**Reading text**:
>>>

Testing for Failure

12:20am. I was jerked awake by the ringing of my phone. There were problems in production.

I logged on, desperately trying to clear the fog of sleep from my brain. There were already a handful of alerts for a variety of services. I ran some quick tests, and quickly figured out that this was an outage.

After a bit more investigation, I was able to narrow down the cause to a specific service. After a short while, the platform was fixed.  I made some notes while everything was fresh in my head, and did my best to get back to sleep.

In the morning, several engineers from different teams worked together to investigate the problem further. It all boiled down to an interaction with a server that had gone down. In theory, Knewton’s architecture should have been resilient to any single server failing. As it turns out, theory and practice weren’t the same.

The Cost of Outages

Failure is part of engineering. But system failures like the one described above are very costly.

First and foremost there is the cost to users. For students using Knewton-powered products, this cost can be significant. When Facebook is down, you can’t look at your friend’s selfies. But when Knewton is down, you can’t do your homework, or finish your take-home test, or study for the upcoming exam. We take these potential consequences seriously.

Second, there is the cost to employees, and to the company they work for. Waking people up in the middle of the night, or otherwise interrupting their personal lives, is a real cost. It creates unhappy employees. If it happens too frequently, then engineers may start ignoring the problems, or leave the company — or both.

Third, system failures can lead to compounding problems. When an alarm wakes me up in the middle of the night, my brain is only functioning at a fraction of its normal capacity. It is much easier for me to make a mistake at 3 a.m. than at 3 p.m. If I make the wrong judgement call while dealing with a production issue, I could actually make things worse — turning a minor issue into a major one.

Fourth, failures hurts a company’s reputation. No one wants to use flaky products. If Gmail was down for an hour every week, would you continue to use it? What if it dropped 5% of all incoming and outgoing emails? Users don’t want the best product in the world 90% of the time. They’d rather use a product that is 90% as good and works 100% of the time.

How Do You Avoid Failure?

The first way to avoid costly outages is to learn from our mistakes. At Knewton, we hold a  post-mortem with clearly owned action items every time we have a production outage.

Second, we learn from other companies. Even though our product is unique, designing for failure isn’t a problem unique to Knewton. There is a lot of work being done at other companies to proactively test for reliability. While it is always tempting to reinvent the wheel, it’s always better to start by learning from others.

<<<

**Record excerpts**:

>>>

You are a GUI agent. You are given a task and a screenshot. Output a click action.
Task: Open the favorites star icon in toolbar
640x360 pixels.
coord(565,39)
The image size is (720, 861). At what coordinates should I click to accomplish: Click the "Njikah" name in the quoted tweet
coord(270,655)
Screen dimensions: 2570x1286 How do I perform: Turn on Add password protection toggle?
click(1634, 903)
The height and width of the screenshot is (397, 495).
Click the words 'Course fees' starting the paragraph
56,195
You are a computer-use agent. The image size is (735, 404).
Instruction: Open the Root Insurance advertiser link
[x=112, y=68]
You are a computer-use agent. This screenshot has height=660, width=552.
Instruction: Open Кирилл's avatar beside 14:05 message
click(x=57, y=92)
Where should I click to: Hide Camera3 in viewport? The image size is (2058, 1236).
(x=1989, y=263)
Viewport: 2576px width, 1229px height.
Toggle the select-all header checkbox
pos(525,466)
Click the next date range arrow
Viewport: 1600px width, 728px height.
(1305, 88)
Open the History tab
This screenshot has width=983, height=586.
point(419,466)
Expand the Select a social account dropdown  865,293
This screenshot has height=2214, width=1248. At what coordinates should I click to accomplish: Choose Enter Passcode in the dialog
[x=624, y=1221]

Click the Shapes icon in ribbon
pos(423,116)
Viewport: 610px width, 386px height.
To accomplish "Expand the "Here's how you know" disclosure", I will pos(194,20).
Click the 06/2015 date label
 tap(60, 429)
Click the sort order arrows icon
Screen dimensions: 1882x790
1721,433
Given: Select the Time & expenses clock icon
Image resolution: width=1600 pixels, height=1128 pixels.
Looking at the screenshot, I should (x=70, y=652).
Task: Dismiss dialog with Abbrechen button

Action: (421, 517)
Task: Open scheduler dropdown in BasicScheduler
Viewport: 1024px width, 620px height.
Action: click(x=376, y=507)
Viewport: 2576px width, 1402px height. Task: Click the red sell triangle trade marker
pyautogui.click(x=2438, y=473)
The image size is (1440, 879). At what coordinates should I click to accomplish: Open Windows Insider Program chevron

<<<

**Exercise tasks**:
• a. Return the part of the article on testing for failure starting at "Failure is part" and ending at "potential consequences seriously.".
• b. In the article on testing for failure, what does Knewton hold every time it has a production outage?
• c. List every cost of system failures that the article on testing for failure describes.

**Results of the exercise**:
• a.
Failure is part of engineering. But system failures like the one described above are very costly.

First and foremost there is the cost to users. For students using Knewton-powered products, this cost can be significant. When Facebook is down, you can’t look at your friend’s selfies. But when Knewton is down, you can’t do your homework, or finish your take-home test, or study for the upcoming exam. We take these potential consequences seriously.

• b. A post-mortem with clearly owned action items.

• c.
- The cost to users
- The cost to employees and to the company they work for
- Compounding problems
- Harm to a company's reputation